_Texte à lire_.

***

De quel œil voyez-vous l’arrivée du DMP et quels seront ses avantages pour vous ?

J’attends le DMP depuis trois ou quatre ans maintenant parce qu’il va répondre à un vrai manque dans la médecine d’urgence. Il va nous permettre d’avoir accès aux informations et antécédents complets du patient, comme ses bilans sanguins, ses radios, ses résultats d’imagerie, ses comptes rendus de consultations.

Aux urgences, nous traitons de nombreux patients présentant des pathologies lourdes et complexes. Il arrive assez souvent qu’ils n’aient pas été soignés dans notre hôpital et que l’on se retrouve confronté à une absence de données antérieures, ce qui est compliqué. Et c’est encore pire en régulation médicale parce que, lorsque vous êtes au téléphone avec quelqu’un qui ne vous donne pas tous ses antécédents, il est impossible d’aller chercher dans toutes les bases de données auxquelles on a accès, notamment les informations hospitalières. Mais avec un DMP que l’on peut ouvrir rapidement et une fiche de synthèse à jour qui nous informe sur les premiers éléments du patient en régulation médicale, ce serait un énorme gain de temps et surtout de réflexion.

***

_Tâche à réaliser_. Restituez intégralement et à l'identique le texte sur le DMP aux urgences.

_Données brutes_.
***

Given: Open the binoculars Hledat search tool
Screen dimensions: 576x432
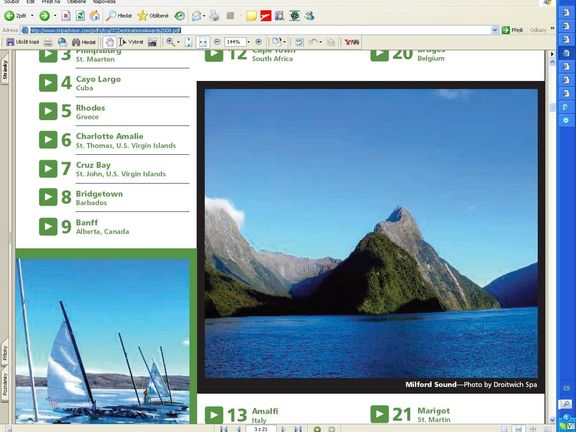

***

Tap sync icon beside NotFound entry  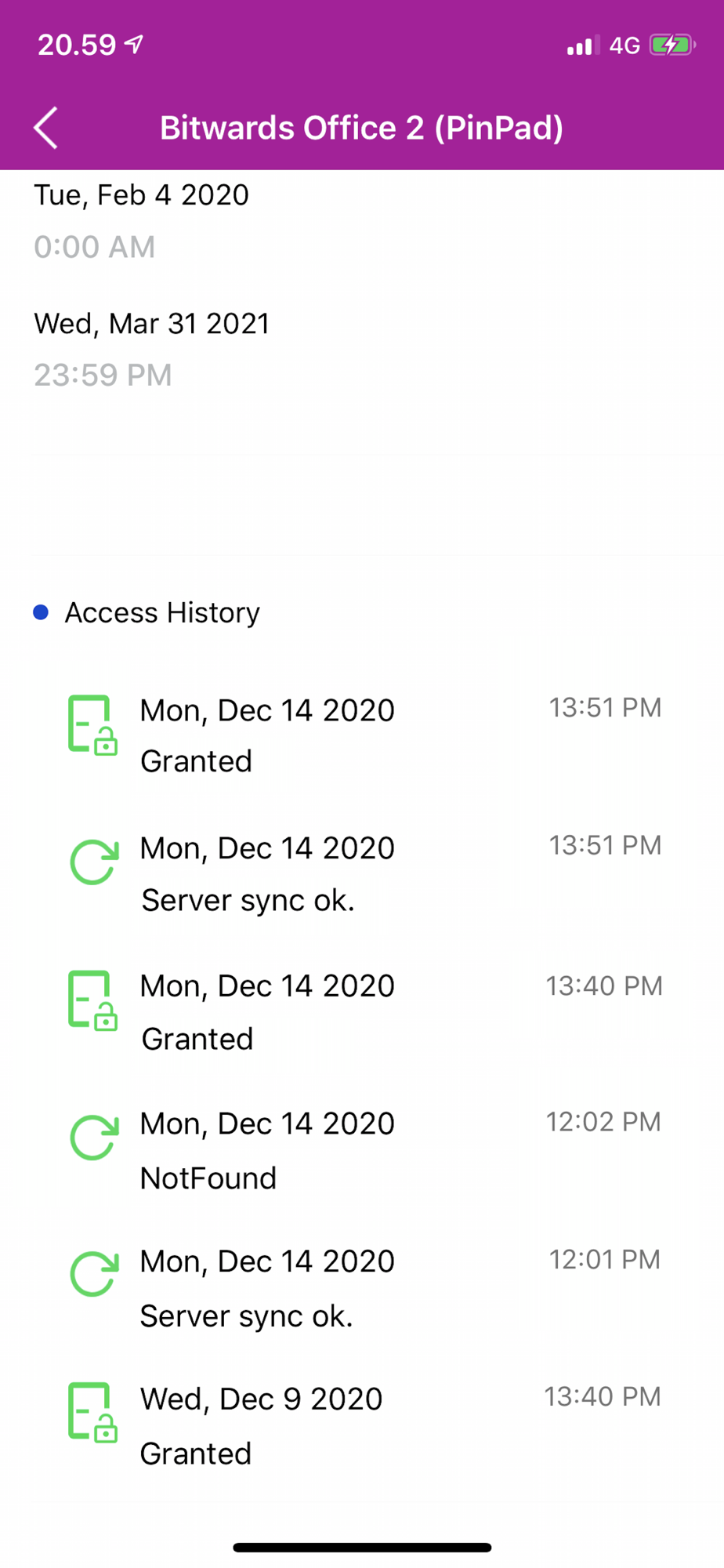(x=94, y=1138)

***

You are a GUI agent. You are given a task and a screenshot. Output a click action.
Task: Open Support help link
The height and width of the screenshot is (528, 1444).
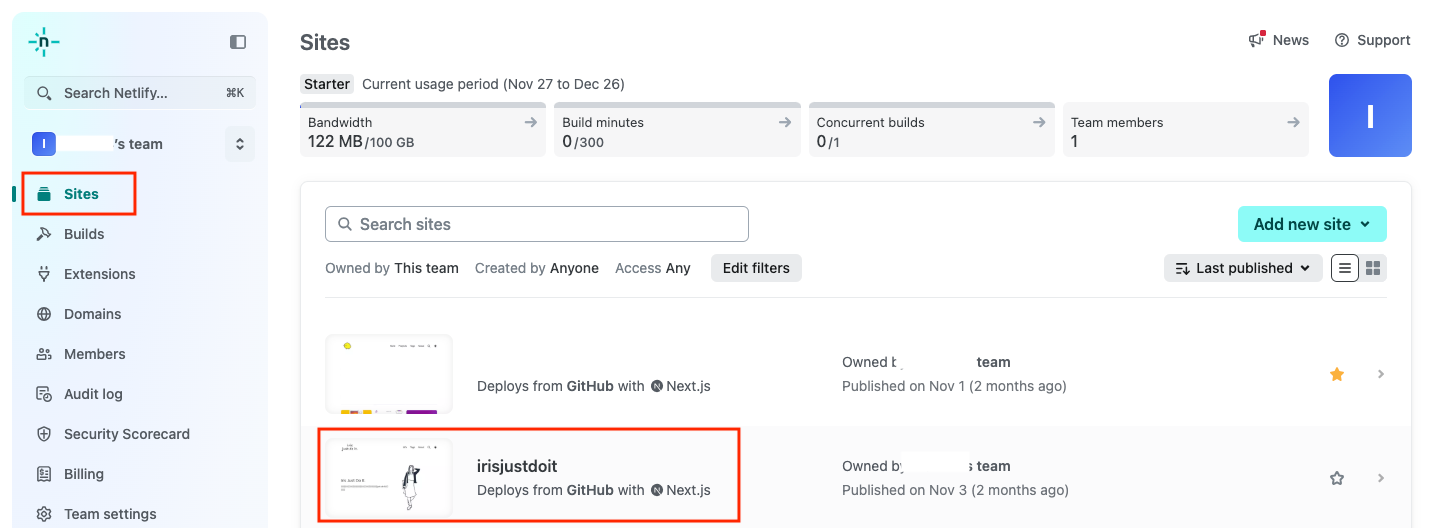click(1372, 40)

***

_Réponse ci-dessous_.
De quel œil voyez-vous l’arrivée du DMP et quels seront ses avantages pour vous ?

J’attends le DMP depuis trois ou quatre ans maintenant parce qu’il va répondre à un vrai manque dans la médecine d’urgence. Il va nous permettre d’avoir accès aux informations et antécédents complets du patient, comme ses bilans sanguins, ses radios, ses résultats d’imagerie, ses comptes rendus de consultations.

Aux urgences, nous traitons de nombreux patients présentant des pathologies lourdes et complexes. Il arrive assez souvent qu’ils n’aient pas été soignés dans notre hôpital et que l’on se retrouve confronté à une absence de données antérieures, ce qui est compliqué. Et c’est encore pire en régulation médicale parce que, lorsque vous êtes au téléphone avec quelqu’un qui ne vous donne pas tous ses antécédents, il est impossible d’aller chercher dans toutes les bases de données auxquelles on a accès, notamment les informations hospitalières. Mais avec un DMP que l’on peut ouvrir rapidement et une fiche de synthèse à jour qui nous informe sur les premiers éléments du patient en régulation médicale, ce serait un énorme gain de temps et surtout de réflexion.